## Start Quoted text

# Smoker Round Pics



## flightmedic (Sep 26, 2004)

*/?????*

what is a smoker, please forgive my ignorance


----------



## Big Elk (Feb 16, 2006)

*Smoker Round*

These rounds are at out door three d shoots. Pretty much they make the shots as difficult as possible. For example a standing bear at 30 yards through some oak brush and the 10 ring is still visible but you have to get your arrow through a one inch gap to hit 10. It is a riot. Oh you only get one arrow for 10 targets set up like that. Break your arrow or loose it and your done.


----------



## Savannahsdad (Oct 13, 2003)

*what a hoot!!*

Around here we call them "IRONMAN" rounds!!!!


----------



## hutchies (Jun 8, 2005)

Around here they call them **** Shoots.......dunno why.


----------



## BLB752 (Aug 16, 2004)

Around here a **** shoot is held at night. It is a team event. Both you and your partner shoot the taget and take the best of the two shots. One guy holds the light while the other shoots, then you switch.


----------



## sheets (Dec 26, 2004)

***** shoot*

What is the rules for a **** shoot???Do you shoot from same stake?? Is there any reflectors on 11 ring???How many cell flashlight can you use??


----------



## deerboy (Oct 12, 2004)

*Smoker rounds...*

Called smokers around here. The best (AKA worst) shot I have seen was shot through the holes in a cinder block at the 10 on a bedded buck. the shot was only about 26 yards, but easton made some serious cash after that weekend!


----------



## BLB752 (Aug 16, 2004)

sheets said:


> What is the rules for a **** shoot???Do you shoot from same stake?? Is there any reflectors on 11 ring???How many cell flashlight can you use??


I don't think there are any "official" **** shoot rules. I believe here they all shoot from the same stake. I don't know of any flashlight rules. I have never actually shot one, they are usually in August and the skeeters are too bad for my to want to be there.

## End Quoted text
## Start Record extracts

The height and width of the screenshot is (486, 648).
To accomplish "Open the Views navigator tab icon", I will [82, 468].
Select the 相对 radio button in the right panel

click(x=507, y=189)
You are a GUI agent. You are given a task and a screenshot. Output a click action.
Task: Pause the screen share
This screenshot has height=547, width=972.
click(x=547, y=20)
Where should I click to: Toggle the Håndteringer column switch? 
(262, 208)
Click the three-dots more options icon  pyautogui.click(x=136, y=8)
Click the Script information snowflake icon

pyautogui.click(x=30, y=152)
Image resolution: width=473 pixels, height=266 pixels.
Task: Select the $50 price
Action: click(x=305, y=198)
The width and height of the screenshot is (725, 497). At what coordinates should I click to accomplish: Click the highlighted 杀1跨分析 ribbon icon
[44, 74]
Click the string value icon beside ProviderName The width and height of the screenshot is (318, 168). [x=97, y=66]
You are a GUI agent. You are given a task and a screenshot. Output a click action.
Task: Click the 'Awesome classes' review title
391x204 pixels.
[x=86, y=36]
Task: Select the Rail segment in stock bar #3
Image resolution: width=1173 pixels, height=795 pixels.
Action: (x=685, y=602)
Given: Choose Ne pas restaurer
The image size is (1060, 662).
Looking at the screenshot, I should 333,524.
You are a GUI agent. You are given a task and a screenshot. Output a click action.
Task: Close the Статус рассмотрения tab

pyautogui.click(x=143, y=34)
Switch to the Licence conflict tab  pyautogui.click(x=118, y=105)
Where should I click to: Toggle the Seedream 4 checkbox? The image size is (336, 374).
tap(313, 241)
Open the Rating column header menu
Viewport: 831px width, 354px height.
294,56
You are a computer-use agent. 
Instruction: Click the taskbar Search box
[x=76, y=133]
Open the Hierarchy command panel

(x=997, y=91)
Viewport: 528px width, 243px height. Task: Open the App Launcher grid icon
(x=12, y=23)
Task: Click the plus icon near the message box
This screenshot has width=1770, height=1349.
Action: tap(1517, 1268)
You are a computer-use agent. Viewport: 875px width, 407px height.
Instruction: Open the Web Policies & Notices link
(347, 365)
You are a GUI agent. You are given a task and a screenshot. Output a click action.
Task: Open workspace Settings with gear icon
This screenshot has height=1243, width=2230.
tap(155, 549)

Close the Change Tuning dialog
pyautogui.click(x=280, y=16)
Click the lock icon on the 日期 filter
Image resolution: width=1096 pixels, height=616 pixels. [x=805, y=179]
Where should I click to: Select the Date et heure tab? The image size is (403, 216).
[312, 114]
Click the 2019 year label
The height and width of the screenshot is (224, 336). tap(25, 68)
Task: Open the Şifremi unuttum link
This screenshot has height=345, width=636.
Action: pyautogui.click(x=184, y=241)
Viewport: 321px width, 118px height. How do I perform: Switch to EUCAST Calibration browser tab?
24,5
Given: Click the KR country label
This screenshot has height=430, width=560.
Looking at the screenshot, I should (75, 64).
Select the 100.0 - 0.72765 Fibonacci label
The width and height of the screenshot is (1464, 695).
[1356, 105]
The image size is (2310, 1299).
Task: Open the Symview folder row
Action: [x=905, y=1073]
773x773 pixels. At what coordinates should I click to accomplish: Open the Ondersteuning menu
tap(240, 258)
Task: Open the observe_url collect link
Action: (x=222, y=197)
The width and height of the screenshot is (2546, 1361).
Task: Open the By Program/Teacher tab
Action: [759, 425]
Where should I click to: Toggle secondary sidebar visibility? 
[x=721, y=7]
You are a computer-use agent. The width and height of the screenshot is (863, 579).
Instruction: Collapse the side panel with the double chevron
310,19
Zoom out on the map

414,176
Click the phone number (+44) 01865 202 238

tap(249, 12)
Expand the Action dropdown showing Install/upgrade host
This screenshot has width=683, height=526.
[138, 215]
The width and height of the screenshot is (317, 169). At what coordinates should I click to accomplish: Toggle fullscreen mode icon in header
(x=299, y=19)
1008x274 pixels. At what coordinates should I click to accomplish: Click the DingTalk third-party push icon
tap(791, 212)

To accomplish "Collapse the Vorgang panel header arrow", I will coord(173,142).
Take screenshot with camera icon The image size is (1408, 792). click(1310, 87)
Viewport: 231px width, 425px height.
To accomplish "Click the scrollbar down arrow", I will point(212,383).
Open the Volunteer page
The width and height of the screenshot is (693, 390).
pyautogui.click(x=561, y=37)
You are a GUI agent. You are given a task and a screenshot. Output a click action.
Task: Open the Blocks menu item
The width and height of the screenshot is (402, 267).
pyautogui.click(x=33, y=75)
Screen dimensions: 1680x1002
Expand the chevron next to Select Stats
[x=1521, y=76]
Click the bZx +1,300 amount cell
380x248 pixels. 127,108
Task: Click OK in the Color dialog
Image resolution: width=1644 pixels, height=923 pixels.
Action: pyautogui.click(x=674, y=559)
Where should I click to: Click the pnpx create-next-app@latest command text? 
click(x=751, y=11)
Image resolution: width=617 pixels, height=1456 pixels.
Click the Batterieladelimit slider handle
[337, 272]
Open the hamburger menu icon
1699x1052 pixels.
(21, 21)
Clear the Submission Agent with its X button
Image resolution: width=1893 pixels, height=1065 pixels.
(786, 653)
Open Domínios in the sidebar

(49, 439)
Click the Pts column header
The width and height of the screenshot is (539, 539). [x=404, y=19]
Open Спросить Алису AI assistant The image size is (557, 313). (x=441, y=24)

## End Record extracts

* **To do**
• A. In the smoker round thread above and the records, set down word for word the part that opens with the words containing "## Big Elk (Feb" and closes with "and your done.".
• B. In the smoker round thread above and the records, why does BLB752 say they have never shot a night team shoot? Answer in one to three sentences.
• C. Answer these from the smoker round thread above and the records:
(i) In Big Elk's example, how far away is the standing bear target?
(ii) What does Savannahsdad say these rounds are called in their area?
(iii) About how long was the cinder block shot that deerboy describes?

* **Solutions for each task**
• A.
## Big Elk (Feb 16, 2006)

*Smoker Round*

These rounds are at out door three d shoots. Pretty much they make the shots as difficult as possible. For example a standing bear at 30 yards through some oak brush and the 10 ring is still visible but you have to get your arrow through a one inch gap to hit 10. It is a riot. Oh you only get one arrow for 10 targets set up like that. Break your arrow or loose it and your done.

• B. These shoots are usually held in August. At that time the mosquitoes ("skeeters") are so bad that BLB752 doesn't want to be there.

• C.
(i) 30 yards.
(ii) "IRONMAN" rounds.
(iii) About 26 yards.